PROMPT 1:
In the article on U.S. private equity marketing below, replace "fundraising" with "capital raising" in everything from "Benja­min Letz­ler —" down to "private equity sector.", and write out that stretch.

— begin SOURCE EXTRACT —

Sonya M. Pauls, LL.B. — Attor­ney at Law and Part­ner Barris­ter (Lincolns Inn/England & Wales), Soli­ci­tor (England & Wales), Attor­ney at Law (New York) at SJ Berwin LLP, Munich and London

Benja­min Letz­ler — Asso­ciate (Attor­ney at Law, JD, Harvard) SJ Berwin LLP, Munich

Although many European funds have U.S. investors or at least want to target them in their fundraising, many European private equity (PE) firms are unaware of the basic U.S. legal rules of the game. In particular, violations of the fundraising announcement requirements (including first closing announcements), which remain very critical for U.S. placements, can be observed almost daily in the European market. Since April 2012, there has been extensive debate in the market about whether new laws in the U.S. will allow more generous marketing in the private equity sector.

The previous set of rules

The U.S., compared to other jurisdictions, is comparatively, and to many surprisingly, restrictive in the marketing of private equity funds. Most importantly - the regulations apply extra-territorially and must also be followed by non-US GPs if they wish to raise US funds.

Fund advisors are therefore mindful to remind teams that, prior to Final Closing, any form of disclosure or marketing that qualifies as a "general solicitation" or "general advertising" under U.S. law may trigger significant legal impediments to fundraising in the U.S. and may itself trigger criminal penalties for the respective GPs. Furthermore, a violation of this may result in withdrawal rights on the part of U.S. investors.

— end SOURCE EXTRACT —

PROMPT 2:
Work out how many lines of the entries below contain the string "should", and give only that number.

— begin MATERIAL PROVIDED —

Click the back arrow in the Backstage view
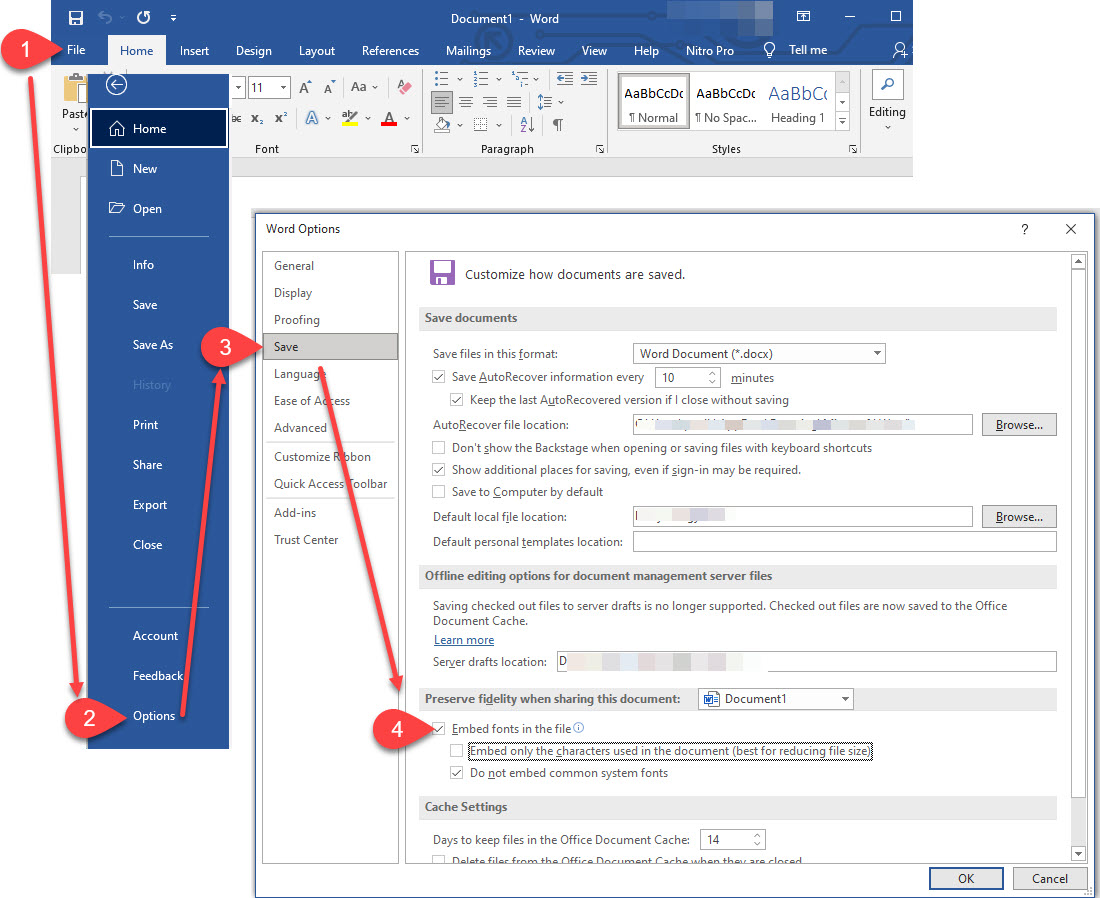[117, 85]
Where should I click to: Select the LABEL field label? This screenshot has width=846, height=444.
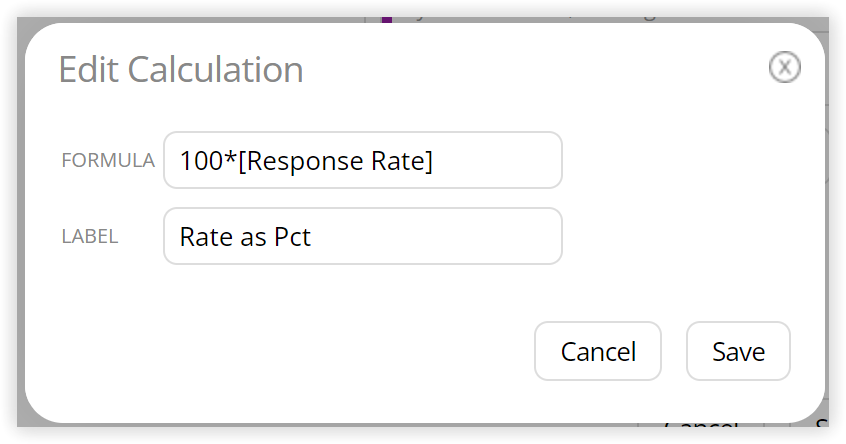(x=90, y=236)
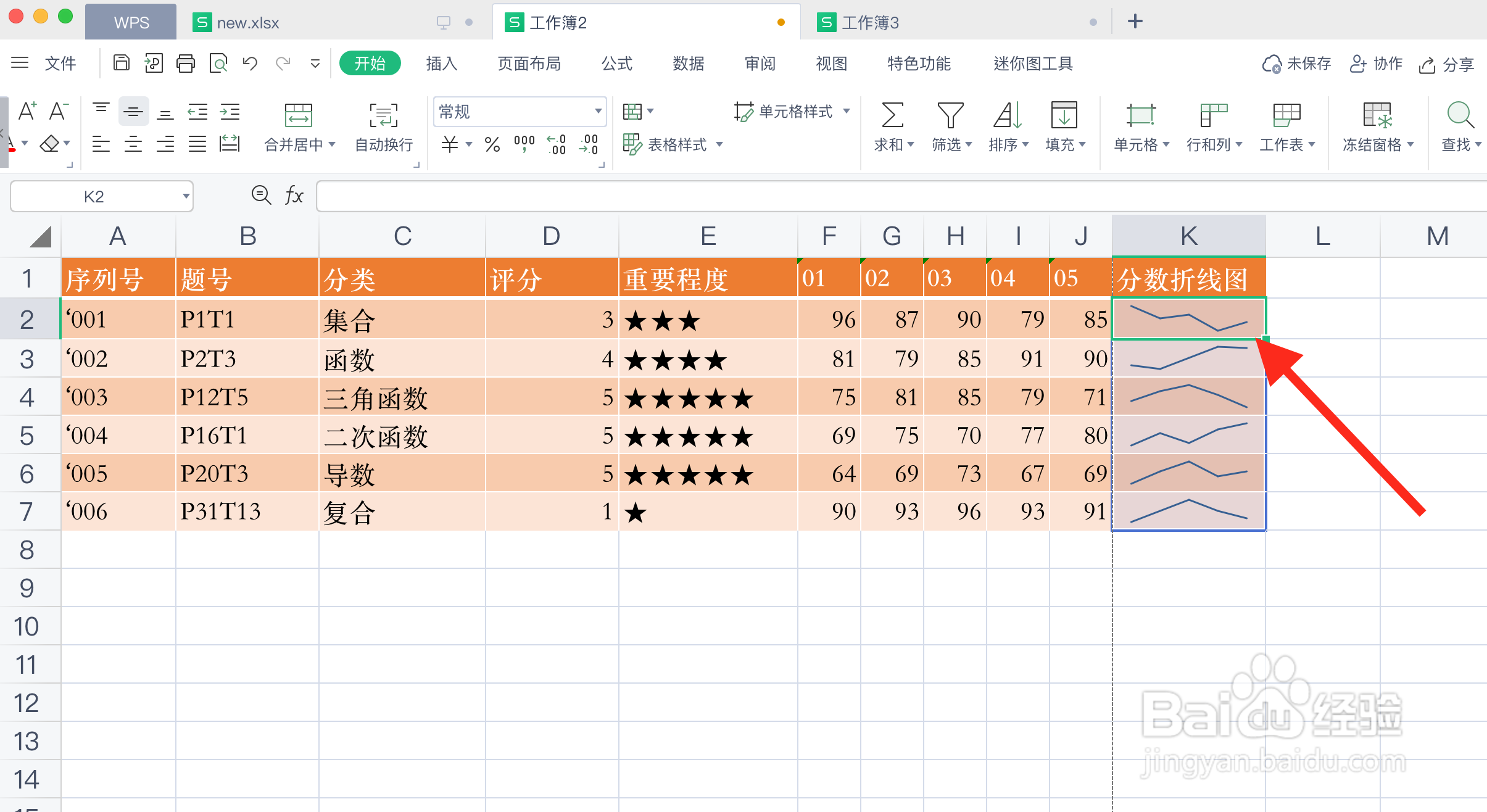Click the Print icon

pos(186,63)
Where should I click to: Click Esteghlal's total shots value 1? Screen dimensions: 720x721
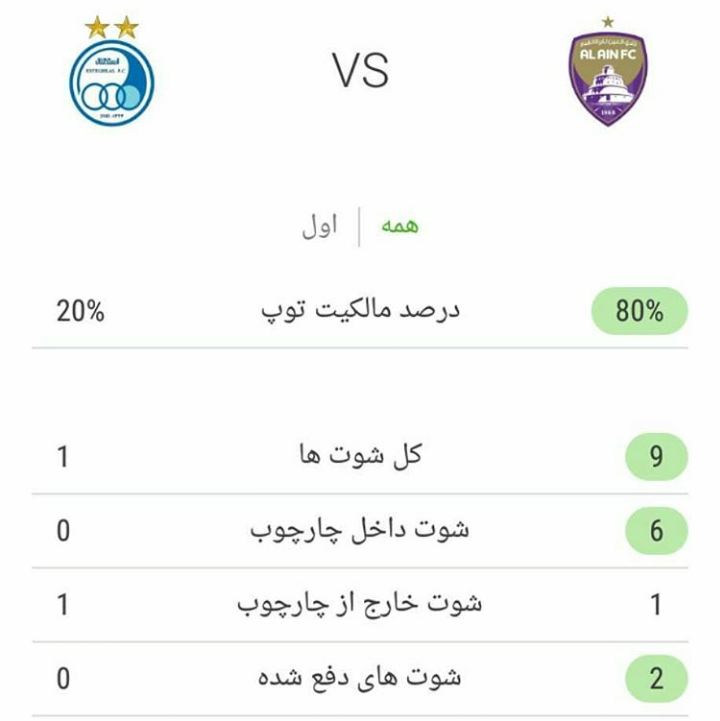(x=63, y=457)
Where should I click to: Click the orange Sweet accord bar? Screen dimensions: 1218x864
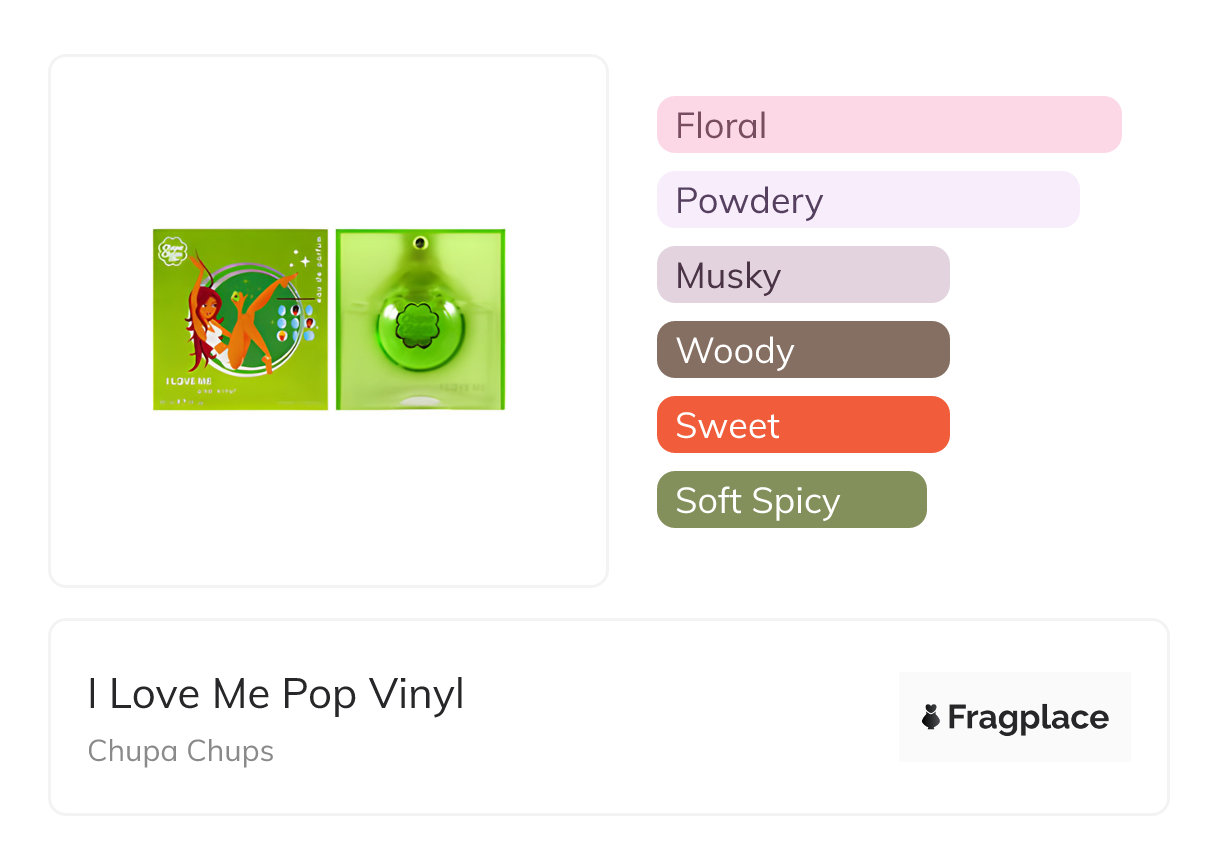802,425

— end MATERIAL PROVIDED —

RESULT 1:
Benja­min Letz­ler — Asso­ciate (Attor­ney at Law, JD, Harvard) SJ Berwin LLP, Munich

Although many European funds have U.S. investors or at least want to target them in their capital raising, many European private equity (PE) firms are unaware of the basic U.S. legal rules of the game. In particular, violations of the capital raising announcement requirements (including first closing announcements), which remain very critical for U.S. placements, can be observed almost daily in the European market. Since April 2012, there has been extensive debate in the market about whether new laws in the U.S. will allow more generous marketing in the private equity sector.

RESULT 2:
3